- Текстовый блок:
КОНТЕКСТЫ Выпуск 17


Валерий ЧЕРЕШНЯ
/ Санкт-Петербург /

От стиха к стиху



1


Поводом для написания этой статьи явилось случайное обстоятельство. Мне необходимо было внимательно прочесть четыре стихотворения Мандельштама: "Нашедший подкову" (1923г.), "Еще далеко мне до патриарха..." (1931г.), "Стихи о неизвестном солдате" (1937г.) и "Заблудился я в небе – что делать?" (1937г.). Вчитываясь в эти достаточно непростые стихи, я с удивлением обнаружил глубокую их внутреннюю связь, передачу смысловой эстафеты от стиха к стиху – с удивлением, поскольку выбор стихов был случаен, да и отделены они друг от друга расстоянием в 6-8 лет (кроме двух последних). Я вовсе не надеюсь на рациональное объяснение упомянутых стихов (которое вряд ли мог дать и сам Мандельштам), я хочу проследить по этим стихам развитие личности поэта, нарастающую серьезность и трагичность его мироощущения. "Нашедший подкову" – одно из самых "темных" стихотворений у Мандельштама и единственное, написанное свободным стихом. Обращение к свободному стиху, если это не характерно для поэта, связано с желанием донести смысл (или пучок смыслов) в наготе, не подключая усиливающие эмоциональное воздействие, но и отвлекающие ритм и рифму. Самой формой поэт как бы говорит: "на том стою, и не могу иначе". Попробуем вникнуть в смысл каждой строфы подробно.

Начало первой строфы:


Глядим на лес и говорим:
– Вот лес корабельный, мачтовый,
Розовые сосны,
До самой верхушки свободные от мохнатой ноши,
Им бы поскрипывать в бурю...

и далее развивается образ сосны, ставшей мачтой корабля (в сослагательном наклонении: "им бы...").

Вторая строфа как бы зеркальное отражение первой:


А вдыхая запах
Смолистых слез,
проступивших сквозь обшивку корабля
.....................................
Говорим:
– И они стояли на земле...

Итак, речь идет о сознании, в котором отражена тоска вещи по своей функции (сосны – стать мачтой), которое легко перебрасывает мостки от ладного изделия к природному первообразу (обшивка корабля – сосны), цепком и пластичном сознании художника, для которого мир полон гула и возможностей, а две первые строфы были разминкой, поскольку третья начинается так: "С чего начать?" Оказывается, еще ничего не начато. Потому что:


2


Все трещит и качается.
Воздух дрожит от сравнений.
Ни одно слово не лучше другого,

Традиционный путь укрощения этого тревожного, взбесившегося мира, явленного художнику, указан в следующей строфе:


Трижды блажен, кто введет в песнь имя;
Украшенная названьем песнь
Дольше живет среди других –
Она отмечена среди подруг повязкой на лбу,
Исцеляющей от беспамятства, слишком сильного
одуряющего запаха –
Будь то близость мужчины,
Или запах шерсти сильного зверя,
Или просто дух чобра, растертого между ладоней.

- Записи набора данных:
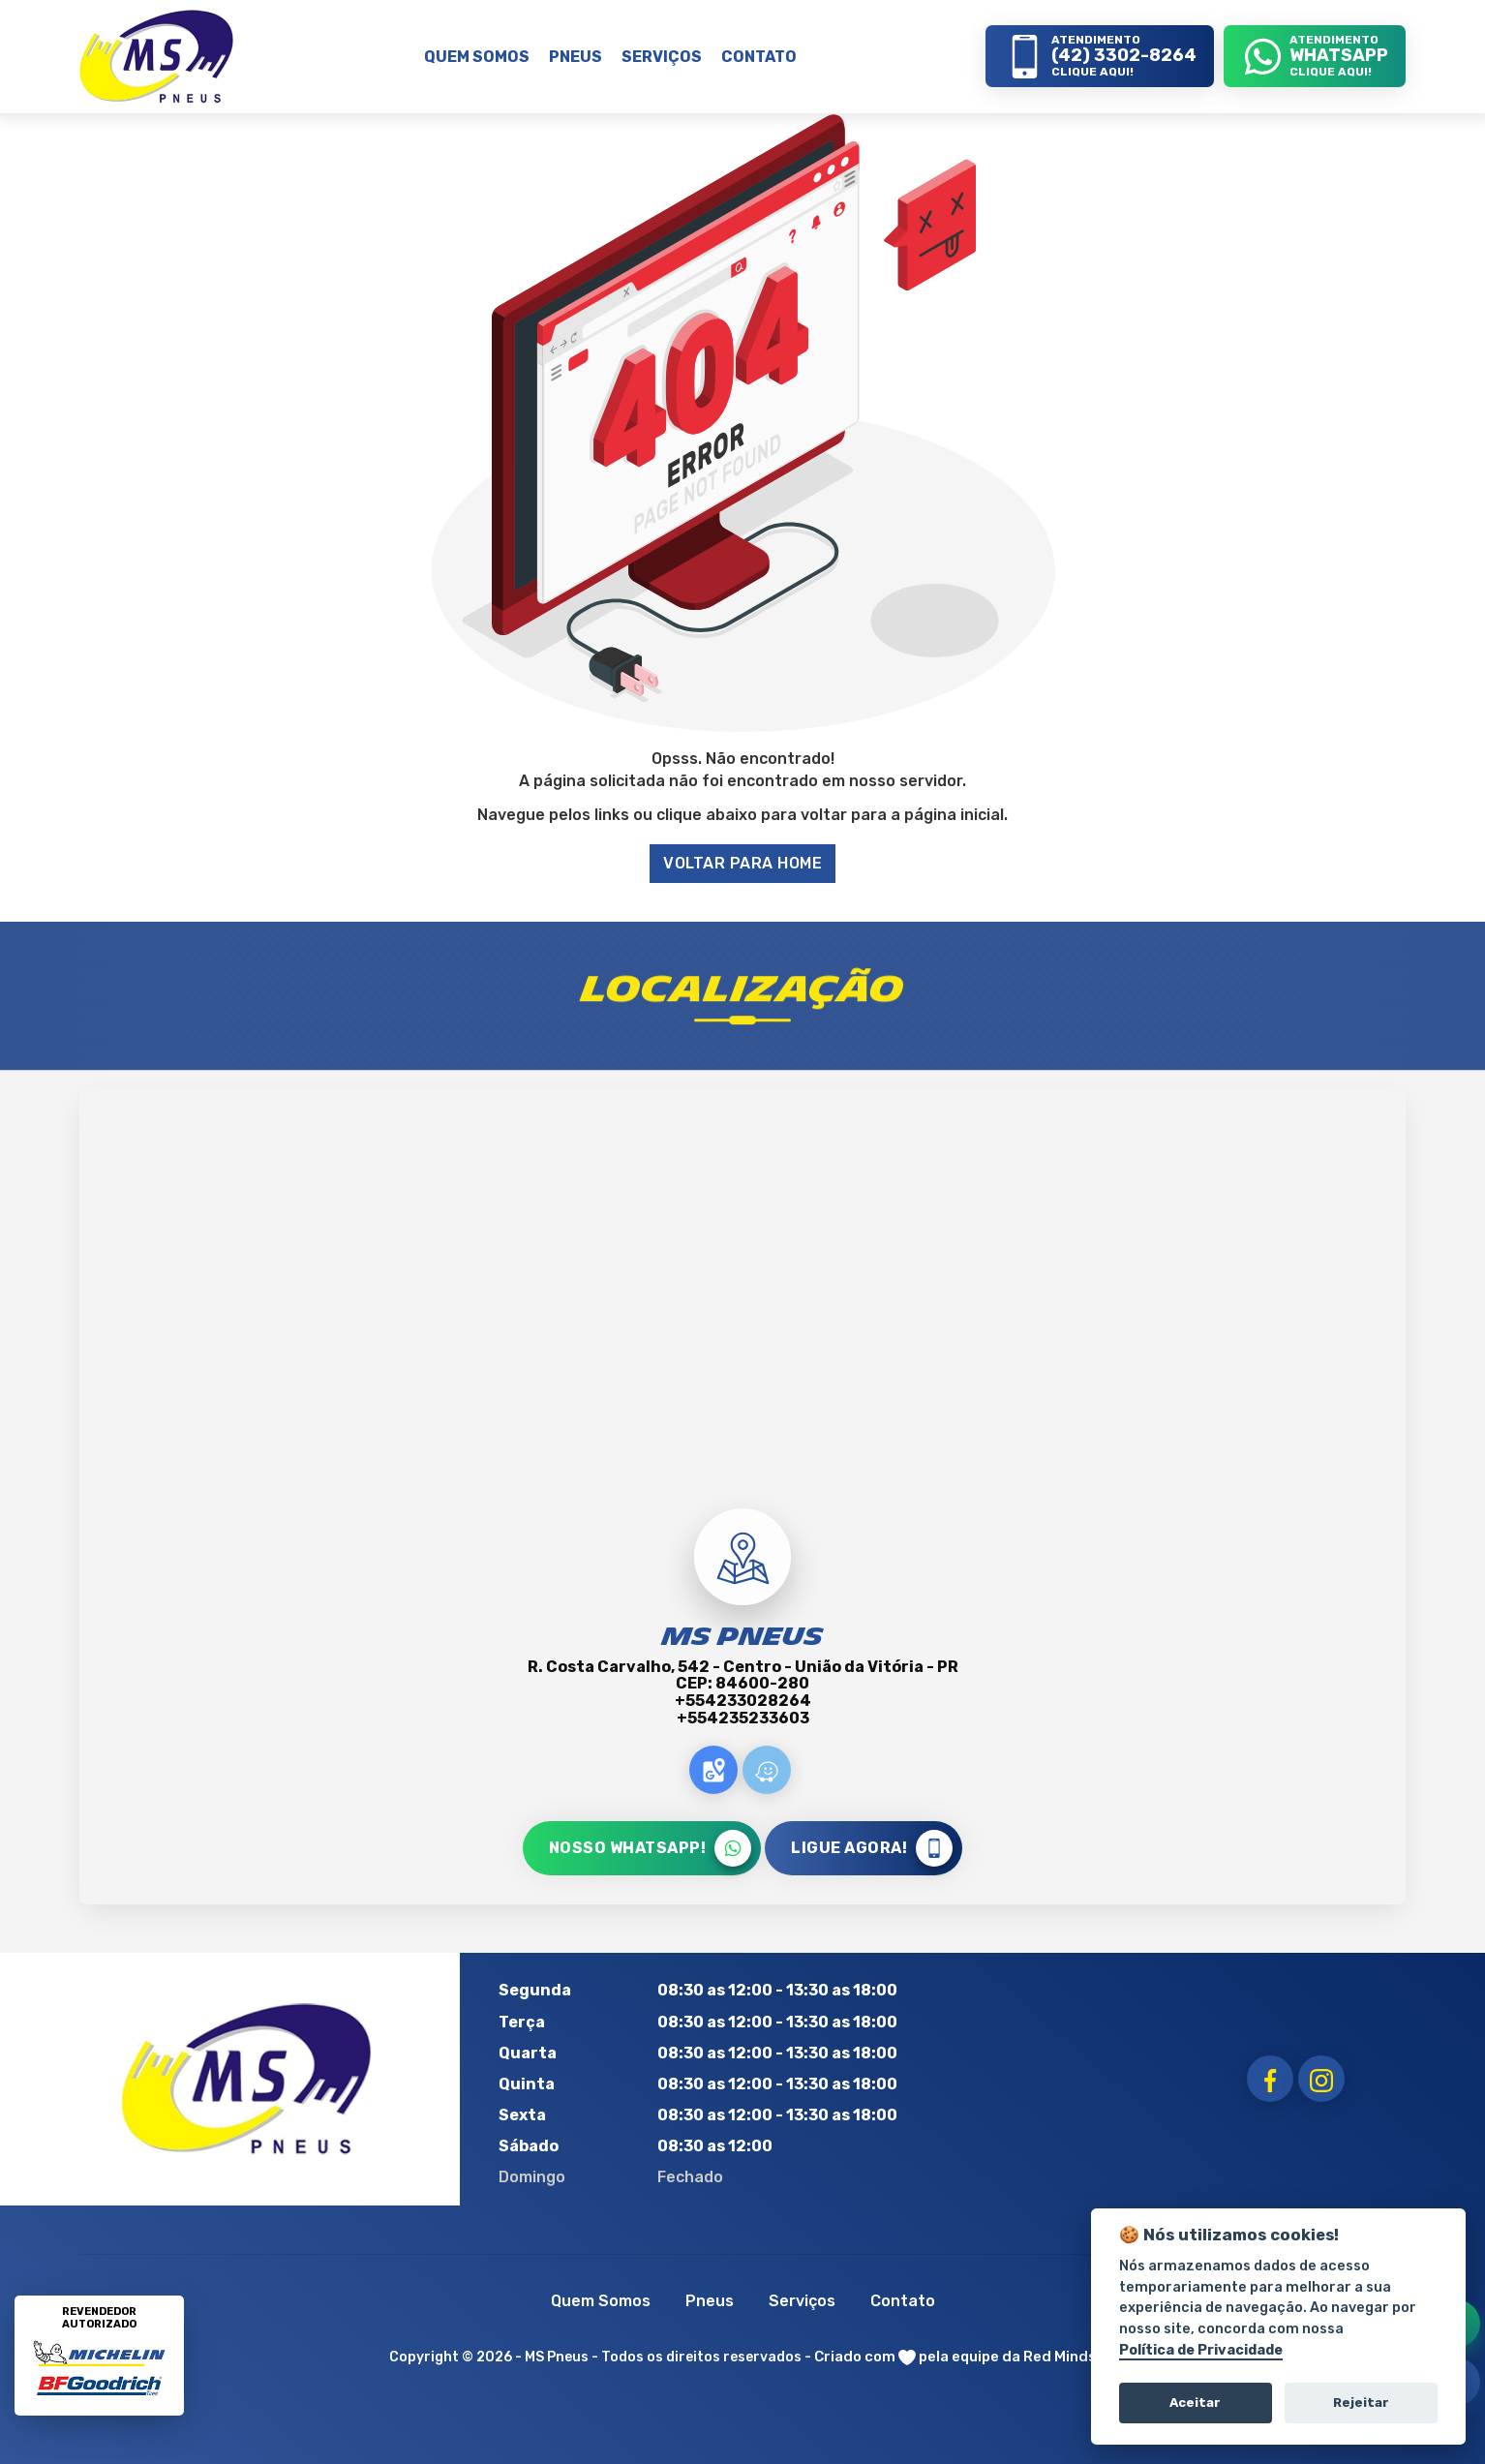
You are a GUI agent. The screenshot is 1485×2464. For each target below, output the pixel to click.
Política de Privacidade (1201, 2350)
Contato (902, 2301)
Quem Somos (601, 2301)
==
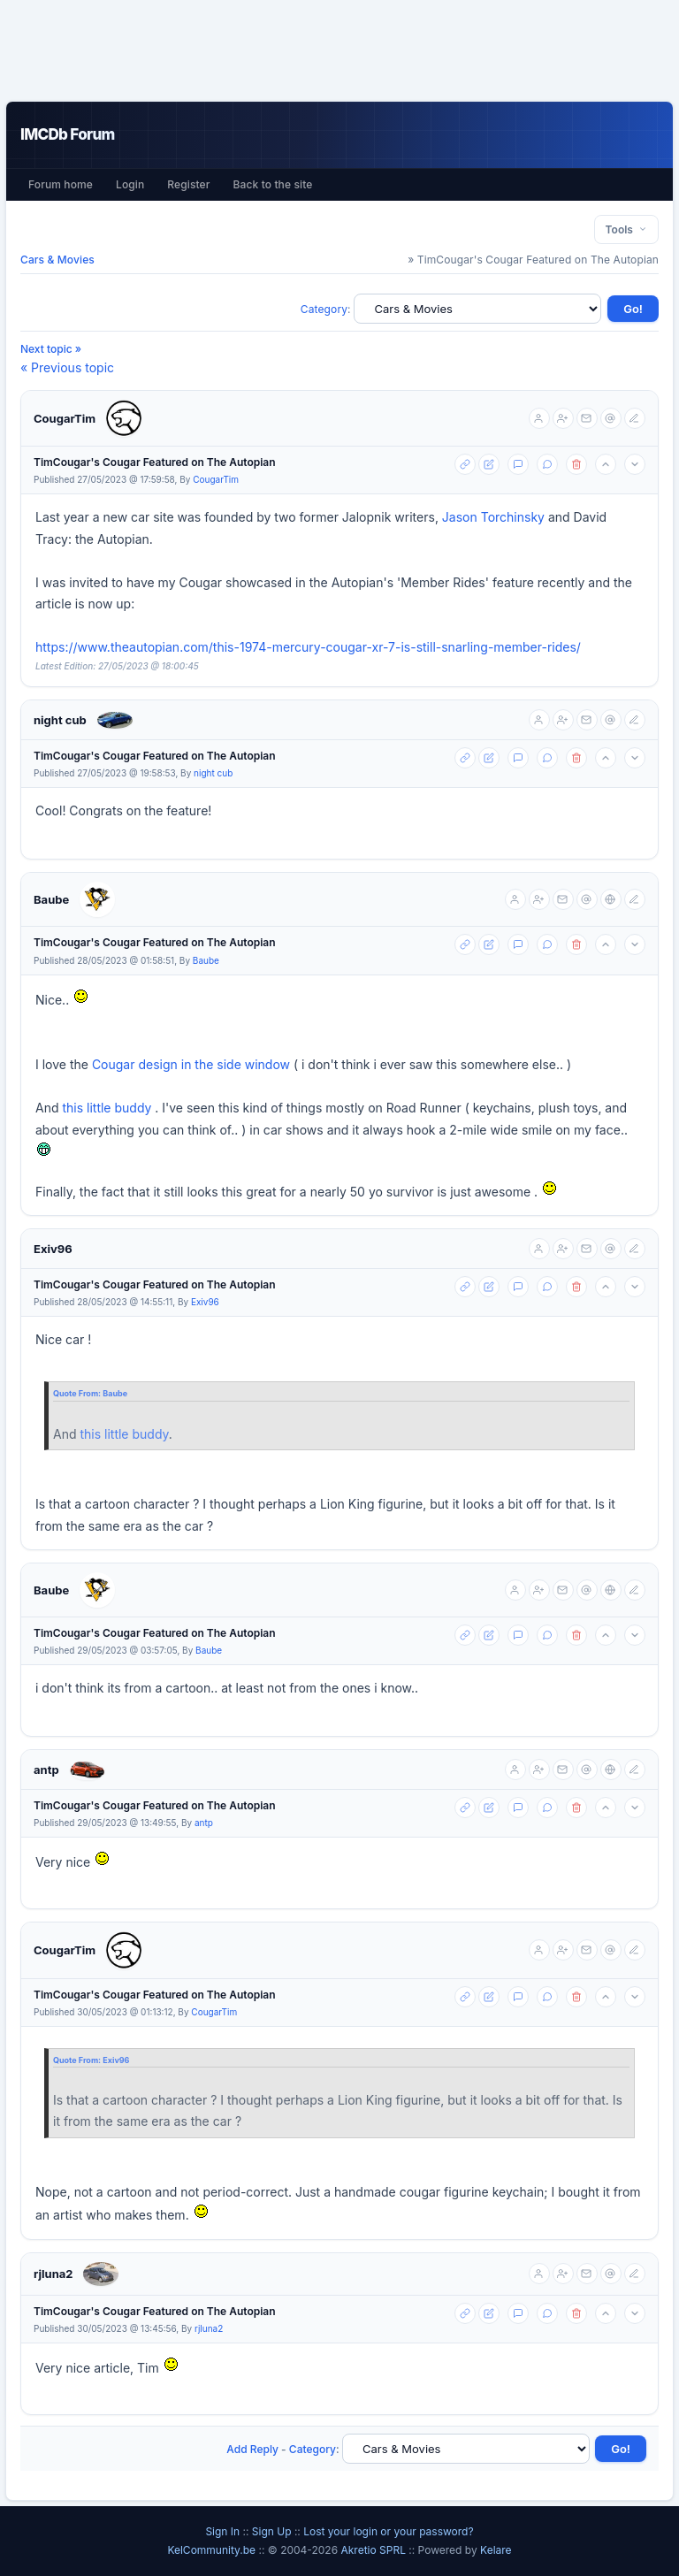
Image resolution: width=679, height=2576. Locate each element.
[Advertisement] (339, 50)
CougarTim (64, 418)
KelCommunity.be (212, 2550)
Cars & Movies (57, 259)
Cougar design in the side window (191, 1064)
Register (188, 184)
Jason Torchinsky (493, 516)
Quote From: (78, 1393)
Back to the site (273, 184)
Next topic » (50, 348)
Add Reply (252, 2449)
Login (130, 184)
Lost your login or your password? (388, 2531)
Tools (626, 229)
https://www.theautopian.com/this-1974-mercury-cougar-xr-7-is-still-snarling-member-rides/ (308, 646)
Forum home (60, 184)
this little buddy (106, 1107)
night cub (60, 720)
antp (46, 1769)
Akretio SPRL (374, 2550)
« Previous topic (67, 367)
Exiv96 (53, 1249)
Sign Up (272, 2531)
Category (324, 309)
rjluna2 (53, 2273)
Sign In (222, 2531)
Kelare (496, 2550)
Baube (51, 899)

- Задание: Выпишите дословно из статьи о стихах Мандельштама отрывок от слов «Итак, речь идет» до слов «дрожит от сравнений.» включительно.

- Ответ:
Итак, речь идет о сознании, в котором отражена тоска вещи по своей функции (сосны – стать мачтой), которое легко перебрасывает мостки от ладного изделия к природному первообразу (обшивка корабля – сосны), цепком и пластичном сознании художника, для которого мир полон гула и возможностей, а две первые строфы были разминкой, поскольку третья начинается так: "С чего начать?" Оказывается, еще ничего не начато. Потому что:


2


Все трещит и качается.
Воздух дрожит от сравнений.